Katy Balls Katy Balls

Keir Starmer’s plans to soften Brexit

issue 03 August 2024

Anew political bromance is brewing on the continent. Keir Starmer has met Olaf Scholz, his German counterpart, three times since he entered Downing Street last month. Already the two men have found plenty in common. Both are social democrats, both are lawyers from similar backgrounds and both went through a socialist phase before selling themselves on competence. ‘Charisma is largely alien to them,’ said Der Spiegel after the two met recently at Blenheim Palace. ‘Perhaps this is why they like each other so much.’

Most importantly, Starmer and Scholz are both very keen for a new, closer relationship between the United Kingdom and the European Union.

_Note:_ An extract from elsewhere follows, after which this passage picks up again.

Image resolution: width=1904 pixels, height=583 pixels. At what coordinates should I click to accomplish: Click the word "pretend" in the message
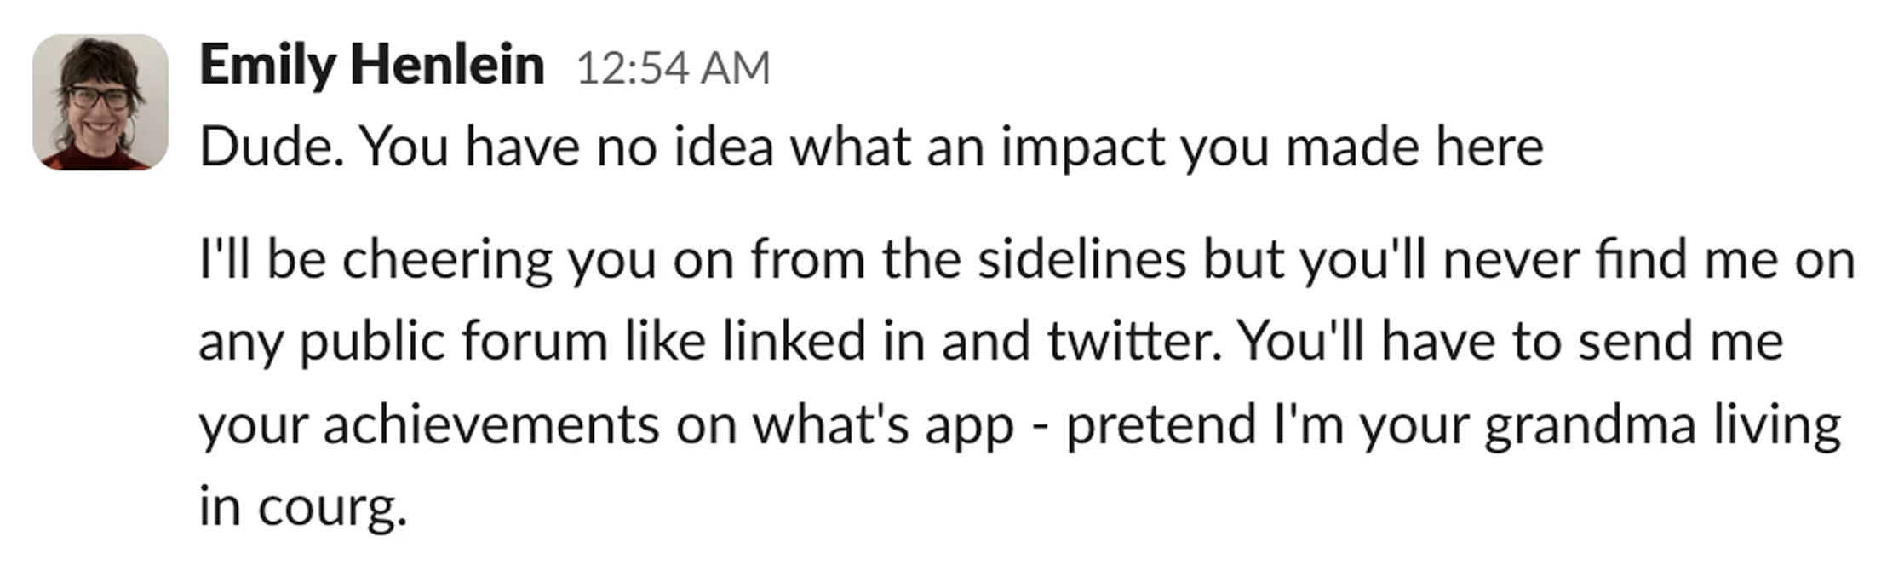(1161, 424)
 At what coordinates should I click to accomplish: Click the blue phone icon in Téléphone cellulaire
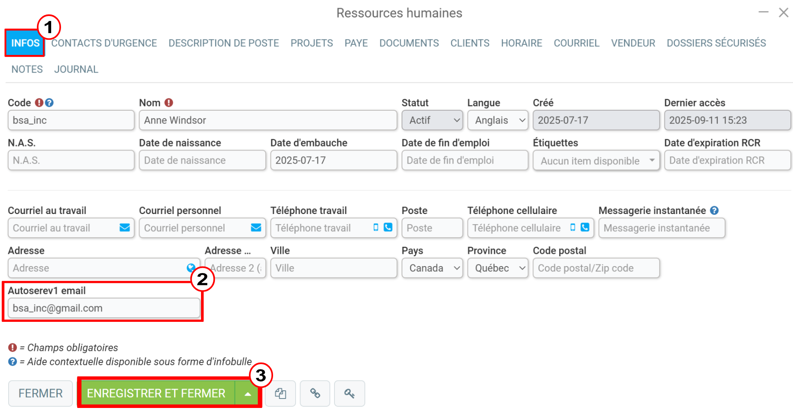pyautogui.click(x=585, y=227)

Under the strategy, it seems, Britain would unilaterally but informally agree to match EU regulations

After Starmer won the Labour leadership in 2020, he quickly did what he could to dispel the notion that he was a diehard Remainer (even if he did once cite Beethoven’s ‘Ode to Joy’, the EU anthem, as the tune that best sums up the Labour party). The new Labour leader, who had called for a second referendum during the Brexit years, changed tack and said there would be no going back. This was partly down to a calculation by his own team that accepting the referendum result would be vital to bringing back disillusioned Labour voters in northern heartlands.

Although every cabinet member backed Remain, Labour ministers now rigorously stick to the script on Starmer’s Brexit red lines: Britain will not rejoin the single market or customs union. David Lammy, now Foreign Secretary, spent several years campaigning for the undoing of Brexit – even after other Labour MPs let the subject drop. He’d quote Martin Luther King to his colleagues, saying that ‘silence is betrayal’. Yet even he, now, is silent about his own sympathies.

Still, it’s becoming clear that, while Starmer stops short when it comes to officially rejoining the EU, he wants much closer ties with Europe.